Excerpts from Jim Conrad's
Naturalist Newsletter

from the July 27, 2007 Newsletter issued from   Sierra Gorda Biosphere Reserve, QUERÉTARO, MÉXICO
WIFFLEBALL STINKHORNS

Stinkhorn, CLATHRUS CRISPUS

The strange object at the right is a fungus about the size of a baseball. Note the glistening, greenish-brown, very stinky, pasty goo inside the pores. That stuff's stench attracts insects such as flies who wander into the pores looking for putrefying flesh, mellowing manure and the like. The gunk gets on the insects' legs, they fly away and spread it on whatever they land on. That's good for the fungus since the slime has spores in it, and those spores can germinate to produce new fungi.

The fungus is CLATHRUS CRISPUS, and if it has an accepted English name I can't find it. In the US it occurs in Florida and along the Gulf Coast, but mostly it's found in Mexico and the Caribbean. The species belongs to the fungus family Phallaceae, that name based on the obvious English root. Longtime readers of this Newsletter may remember my January 27, 2002 issue where I reported on finding a stinkhorn in Mississippi. Country folks back there were liable to call the slender, pointed, red stinkhorn a Dog-pecker Mushroom, because that's what it looked like, and it smelled like this week's Clathrus crispus. Several other outlandish-looking stinkhorn species exist and you might enjoy browsing "The Stinkhorn Hall of Fame" at http://www.mushroomexpert.com/stinkhorn_fame.html.

About a dozen of this week's stinkers grew in a heavily shaded patch of scrub across the fence from my casita. I suspect that the reason the fungus grew there so gregariously but not anyplace else I visited during my hike is that sometimes folks from the shantytown next to the reservoir take craps there. Clathrus crispus is "saprobic," which means that it derives its nourishment from nonliving or decaying organic matter. Old crap that's worked its way into the soil must look pretty good to it.


from the May 30, 2010 Newsletter issued from Hacienda Chichen Resort beside Chichén Itzá Ruins, central Yucatán, MÉXICO
A STINKHORN "EGG"

This week as the garden crew dug a trench through the woods to lay some pipes they came upon the thing seen below:

Clathrus crispus,

When the thing was given to me it wasn't broken yet and I didn't know what it was.
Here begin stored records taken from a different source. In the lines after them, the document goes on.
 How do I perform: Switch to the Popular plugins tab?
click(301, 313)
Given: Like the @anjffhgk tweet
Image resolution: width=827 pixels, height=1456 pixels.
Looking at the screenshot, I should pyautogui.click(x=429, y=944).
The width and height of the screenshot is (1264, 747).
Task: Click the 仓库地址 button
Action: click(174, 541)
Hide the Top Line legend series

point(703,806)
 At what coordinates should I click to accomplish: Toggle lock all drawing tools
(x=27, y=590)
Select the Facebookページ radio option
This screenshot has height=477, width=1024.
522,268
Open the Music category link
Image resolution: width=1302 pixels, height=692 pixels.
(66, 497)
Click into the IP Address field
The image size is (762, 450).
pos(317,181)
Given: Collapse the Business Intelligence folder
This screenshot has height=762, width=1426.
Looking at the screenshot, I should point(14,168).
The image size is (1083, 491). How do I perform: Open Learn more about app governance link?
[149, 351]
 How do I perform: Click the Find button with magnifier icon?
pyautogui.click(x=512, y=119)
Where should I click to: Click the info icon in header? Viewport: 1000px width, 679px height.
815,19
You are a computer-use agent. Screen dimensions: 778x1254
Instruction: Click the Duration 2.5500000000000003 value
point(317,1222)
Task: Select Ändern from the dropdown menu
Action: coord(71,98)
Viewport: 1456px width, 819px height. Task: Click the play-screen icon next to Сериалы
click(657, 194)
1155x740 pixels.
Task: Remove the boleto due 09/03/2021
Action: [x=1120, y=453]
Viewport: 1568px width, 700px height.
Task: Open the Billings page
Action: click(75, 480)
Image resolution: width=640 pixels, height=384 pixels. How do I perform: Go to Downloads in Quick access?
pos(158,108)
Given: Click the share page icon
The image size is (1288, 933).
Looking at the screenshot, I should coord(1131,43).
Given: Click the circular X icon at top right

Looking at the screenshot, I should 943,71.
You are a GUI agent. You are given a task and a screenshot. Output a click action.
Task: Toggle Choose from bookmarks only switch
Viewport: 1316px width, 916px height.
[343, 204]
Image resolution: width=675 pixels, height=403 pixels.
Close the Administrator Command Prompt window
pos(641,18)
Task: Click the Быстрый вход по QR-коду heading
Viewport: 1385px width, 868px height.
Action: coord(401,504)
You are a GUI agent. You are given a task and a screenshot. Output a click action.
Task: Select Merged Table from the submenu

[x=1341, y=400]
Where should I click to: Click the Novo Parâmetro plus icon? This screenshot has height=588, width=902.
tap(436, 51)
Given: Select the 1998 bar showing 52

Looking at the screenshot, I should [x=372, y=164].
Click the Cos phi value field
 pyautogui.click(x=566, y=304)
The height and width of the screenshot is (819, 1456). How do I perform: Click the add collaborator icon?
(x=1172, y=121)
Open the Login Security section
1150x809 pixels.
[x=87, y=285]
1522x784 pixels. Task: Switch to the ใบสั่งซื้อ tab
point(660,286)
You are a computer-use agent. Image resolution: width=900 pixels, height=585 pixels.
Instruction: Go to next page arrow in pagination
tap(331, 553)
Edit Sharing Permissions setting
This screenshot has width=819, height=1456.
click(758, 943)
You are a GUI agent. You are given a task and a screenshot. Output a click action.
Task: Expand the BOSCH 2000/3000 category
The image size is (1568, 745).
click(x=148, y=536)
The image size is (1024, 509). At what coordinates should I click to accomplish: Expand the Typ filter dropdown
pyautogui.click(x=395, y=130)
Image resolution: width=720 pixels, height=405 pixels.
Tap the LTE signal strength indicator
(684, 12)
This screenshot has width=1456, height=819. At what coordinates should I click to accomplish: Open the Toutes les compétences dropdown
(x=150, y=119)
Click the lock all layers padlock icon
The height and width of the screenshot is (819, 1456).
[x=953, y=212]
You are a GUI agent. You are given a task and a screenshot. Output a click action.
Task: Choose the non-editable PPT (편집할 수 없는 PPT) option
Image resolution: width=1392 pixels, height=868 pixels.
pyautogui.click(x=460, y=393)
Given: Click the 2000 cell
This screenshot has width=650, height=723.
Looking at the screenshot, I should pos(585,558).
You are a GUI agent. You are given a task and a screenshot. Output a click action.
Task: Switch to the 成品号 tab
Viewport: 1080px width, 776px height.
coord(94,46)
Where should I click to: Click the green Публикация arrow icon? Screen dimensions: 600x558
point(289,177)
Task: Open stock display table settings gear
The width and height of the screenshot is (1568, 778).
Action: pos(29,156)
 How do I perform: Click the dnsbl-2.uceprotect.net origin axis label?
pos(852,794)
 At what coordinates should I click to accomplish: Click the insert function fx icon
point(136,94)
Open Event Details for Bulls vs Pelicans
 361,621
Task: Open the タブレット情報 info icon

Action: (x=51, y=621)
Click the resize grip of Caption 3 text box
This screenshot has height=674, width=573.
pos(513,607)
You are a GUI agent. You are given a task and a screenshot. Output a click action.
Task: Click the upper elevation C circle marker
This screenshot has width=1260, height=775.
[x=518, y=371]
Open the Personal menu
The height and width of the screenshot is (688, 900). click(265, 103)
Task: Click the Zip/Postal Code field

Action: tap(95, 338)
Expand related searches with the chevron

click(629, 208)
But then I squeezed it slightly, the shell shattered, and the honeycomb-like sphere appeared. Then I recognized it as the subterranean stage in the life history of the Wiffleball Stinkhorn, CLATHRUS CRISPUS, which seems to be fairly common in Mexico's humid areas. The dry, outer "shell" is known as the peridium. At maturity the peridium cracks open and remains in the soil, serving as the mushroom's cup, or volva, as the fruiting body emerges aboveground.


from the April 10 2016 Newsletter issued from Hacienda Chichen Resort beside Chichén Itzá Ruins, central Yucatán, MÉXICO
UAYCHIVO POOP

Word was going around our Maya staff that a uaychivo had pooped next to a building at the Hacienda. When the news reached me, I had to ask what a uaychivo is.

"They're bad people who at night turn themselves into an animal, then roam around doing bad things," I was told. The story continued that when the uaychivo poops it produces an egglike thing under the ground where the poop falls. The egglike thing then ripens and rises to the ground's surface where it forms the unnatural and terribly stinking thing spotted here. They told me where the uaychivo poop was so I went to photograph it, and it's shown below:

Clathrus crispus

The flattish, faded object in the picture's center is an old one, and the reddish one at the lower left is fresher, though it, too, is fading. The dead millipede is the endemic Chichen Itza Bumblebee Millipede we looked at in February, described at www.backyardnature.net/mexnat/chichen.htm

The two pinkish, honeycombed things in the pictures aren't mysterious at all and we've encountered them several times. They're mushrooms sometimes called Wiffleball Stinkhorns, Clathrus crispus.

The stinkhorn's stench attracts flies and other critters looking for putrefied matter, the flies get the fungus's stinky goo on their legs, the goo contains the mushroom's spores, and then the fly flies away disseminating the spores, which is what the stinkhorn wants.